Jan Garbarek Group
(Royal Festival Hall. 17 November 2019. EFG London Festival. Review by Mike Collins)
Trading fours sounds different in a Jan Garbarek set. An hour and half into their gig at the Royal Festival Hall, Trilok Gurtu was firing streams of Konnakol phrases, the Indian language of verbalized rhythm, at Garbarek who was responding with dancing, spiraling phrases on a wooden flute. This was after an epic solo percussion episode from Gurtu which had embraced relatively conventional drumming as well as pails of water and submerged gongs, via a bit of beat-box style vocals.
Jan Garbarek Group. Oslo 2016. Photo credit: Tore Sætre/ Creative Commons
Bass player Yuri Daniel joined in with a choppy rhythm, plectrum rasping on the strings and they burst into a swaying theme for the finale. Garbarek’s solo burned with a passionate intensity as he stretched out, and it was followed by a matching flurry from Rainer Brüninghaus at the keyboard. It was a standout moment in the long set and had the Festival Hall devotees of the ECM legend on their feet clamouring for more.
This was the end of a ‘takeover day’ at the Southbank to mark 50 years since Manfred Eicher founded ECM and there’d been several gigs and sets throughout the afternoon. Joe Lovano and Julia Hülsmann in a discussion session had made clear the pervasiveness of Eicher’s vision and influence in both signing and encouraging young players, involvement in recording sessions, and pressing and challenging artists to go beyond what they themselves may be imagining.
It was fitting then to end the day with someone who has been with the label since the very early days, himself signed as a young relatively unknown artist, who has experimented and explored over that time and whose yearning, soaring sound seems to embody something of the ‘ECM sound’.
The gig began with that sound on soprano over the ghostly hiss of wind, then the keyboard traced a quintessentially evocative theme before the sax picked it up and the full band joined in.
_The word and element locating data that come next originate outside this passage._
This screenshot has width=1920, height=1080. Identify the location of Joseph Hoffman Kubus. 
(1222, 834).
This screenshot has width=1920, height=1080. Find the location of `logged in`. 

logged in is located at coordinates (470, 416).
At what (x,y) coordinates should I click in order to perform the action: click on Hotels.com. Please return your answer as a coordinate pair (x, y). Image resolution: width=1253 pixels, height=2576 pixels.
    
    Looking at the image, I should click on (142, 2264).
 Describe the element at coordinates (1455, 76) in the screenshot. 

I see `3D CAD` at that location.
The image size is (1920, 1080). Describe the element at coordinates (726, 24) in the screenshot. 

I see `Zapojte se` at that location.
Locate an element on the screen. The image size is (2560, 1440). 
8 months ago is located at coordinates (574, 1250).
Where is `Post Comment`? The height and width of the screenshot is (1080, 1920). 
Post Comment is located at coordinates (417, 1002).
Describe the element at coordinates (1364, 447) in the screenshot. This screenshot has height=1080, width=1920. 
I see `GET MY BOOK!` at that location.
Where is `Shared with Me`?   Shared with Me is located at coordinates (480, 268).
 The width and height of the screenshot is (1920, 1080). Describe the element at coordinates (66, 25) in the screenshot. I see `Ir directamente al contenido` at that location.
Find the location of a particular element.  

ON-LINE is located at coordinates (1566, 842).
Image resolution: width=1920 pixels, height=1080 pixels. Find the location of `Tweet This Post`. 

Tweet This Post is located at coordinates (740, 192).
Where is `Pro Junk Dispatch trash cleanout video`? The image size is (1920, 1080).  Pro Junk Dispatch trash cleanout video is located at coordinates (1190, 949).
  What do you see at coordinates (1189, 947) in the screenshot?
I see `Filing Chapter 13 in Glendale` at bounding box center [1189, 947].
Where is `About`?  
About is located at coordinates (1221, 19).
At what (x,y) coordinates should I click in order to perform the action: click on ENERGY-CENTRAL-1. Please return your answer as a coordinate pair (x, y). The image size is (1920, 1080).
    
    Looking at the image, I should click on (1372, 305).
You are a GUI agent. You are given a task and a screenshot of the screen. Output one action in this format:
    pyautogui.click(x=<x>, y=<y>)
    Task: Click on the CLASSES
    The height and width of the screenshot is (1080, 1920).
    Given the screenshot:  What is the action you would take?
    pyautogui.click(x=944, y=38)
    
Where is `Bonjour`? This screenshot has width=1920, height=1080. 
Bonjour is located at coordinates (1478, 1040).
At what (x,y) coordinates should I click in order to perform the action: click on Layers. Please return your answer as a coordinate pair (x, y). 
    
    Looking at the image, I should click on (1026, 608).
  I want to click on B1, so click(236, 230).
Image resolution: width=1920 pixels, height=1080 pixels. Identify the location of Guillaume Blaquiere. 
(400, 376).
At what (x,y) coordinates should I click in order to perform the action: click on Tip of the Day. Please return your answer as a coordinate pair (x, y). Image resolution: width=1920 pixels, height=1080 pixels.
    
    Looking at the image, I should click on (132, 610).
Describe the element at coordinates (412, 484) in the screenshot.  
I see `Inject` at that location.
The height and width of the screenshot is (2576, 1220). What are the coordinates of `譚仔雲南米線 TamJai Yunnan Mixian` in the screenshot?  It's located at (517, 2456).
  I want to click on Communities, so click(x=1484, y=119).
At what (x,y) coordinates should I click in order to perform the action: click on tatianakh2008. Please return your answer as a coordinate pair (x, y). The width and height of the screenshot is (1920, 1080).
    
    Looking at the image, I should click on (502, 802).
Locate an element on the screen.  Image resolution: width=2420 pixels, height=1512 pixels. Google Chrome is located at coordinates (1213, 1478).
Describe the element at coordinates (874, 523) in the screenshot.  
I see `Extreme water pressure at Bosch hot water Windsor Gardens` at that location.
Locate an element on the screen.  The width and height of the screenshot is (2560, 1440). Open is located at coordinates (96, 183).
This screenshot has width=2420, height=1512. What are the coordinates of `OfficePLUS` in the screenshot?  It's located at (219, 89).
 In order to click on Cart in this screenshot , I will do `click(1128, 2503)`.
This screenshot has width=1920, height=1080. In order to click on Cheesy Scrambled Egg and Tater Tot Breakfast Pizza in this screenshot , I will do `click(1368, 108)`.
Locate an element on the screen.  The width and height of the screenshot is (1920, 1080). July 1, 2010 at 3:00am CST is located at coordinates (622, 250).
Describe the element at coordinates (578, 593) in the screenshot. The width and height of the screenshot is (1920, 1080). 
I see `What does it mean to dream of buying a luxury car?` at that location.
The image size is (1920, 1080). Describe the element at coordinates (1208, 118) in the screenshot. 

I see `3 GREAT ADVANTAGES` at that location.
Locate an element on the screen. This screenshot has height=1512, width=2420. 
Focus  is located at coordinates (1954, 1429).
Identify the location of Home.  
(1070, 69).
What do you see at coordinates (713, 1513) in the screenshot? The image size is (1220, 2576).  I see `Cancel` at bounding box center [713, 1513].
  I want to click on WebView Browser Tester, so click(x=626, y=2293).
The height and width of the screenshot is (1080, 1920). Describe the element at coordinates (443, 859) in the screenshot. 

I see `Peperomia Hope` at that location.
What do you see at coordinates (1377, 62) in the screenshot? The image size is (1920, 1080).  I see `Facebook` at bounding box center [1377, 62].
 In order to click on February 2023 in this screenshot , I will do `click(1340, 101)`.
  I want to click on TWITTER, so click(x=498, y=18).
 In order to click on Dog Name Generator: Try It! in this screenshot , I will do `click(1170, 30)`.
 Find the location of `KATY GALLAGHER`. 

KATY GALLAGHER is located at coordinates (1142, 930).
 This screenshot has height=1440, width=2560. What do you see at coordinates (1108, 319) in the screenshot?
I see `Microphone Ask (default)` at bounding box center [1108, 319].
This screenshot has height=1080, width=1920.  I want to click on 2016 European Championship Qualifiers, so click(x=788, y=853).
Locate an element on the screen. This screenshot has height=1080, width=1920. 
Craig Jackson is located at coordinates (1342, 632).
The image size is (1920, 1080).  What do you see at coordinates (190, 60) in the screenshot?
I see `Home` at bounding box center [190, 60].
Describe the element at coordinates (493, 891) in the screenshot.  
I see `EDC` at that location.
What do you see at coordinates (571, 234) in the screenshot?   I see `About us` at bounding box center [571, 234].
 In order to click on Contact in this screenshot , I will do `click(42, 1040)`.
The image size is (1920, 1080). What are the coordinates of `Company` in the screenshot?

They dug into the back catalogue introducing dancing melodies, folk-tinged themes and more driving sinuous lines, all fuelled by the rocky, rippling pulse laid down by Daniel and Gurtu. The set was punctuated by solo spots for first Daniel then Brüninghaus before Gurtu set them up for the finale.
There was just a sense that they were not always quite at the top of their unrivalled game. Some of the themes lacked the airy lightness that gives this music wings, and the solo spots had a few incongruous moments; a swerve through Afro Blue and frenetic slap bass in the bass slot, a demented boogie woogie blues in the piano spot seemed slightly out of kilter. The emotional heft of Garbarek’s playing and the tumultuous conclusion however were more than enough to remind us of why he’s revered and this group has such a following.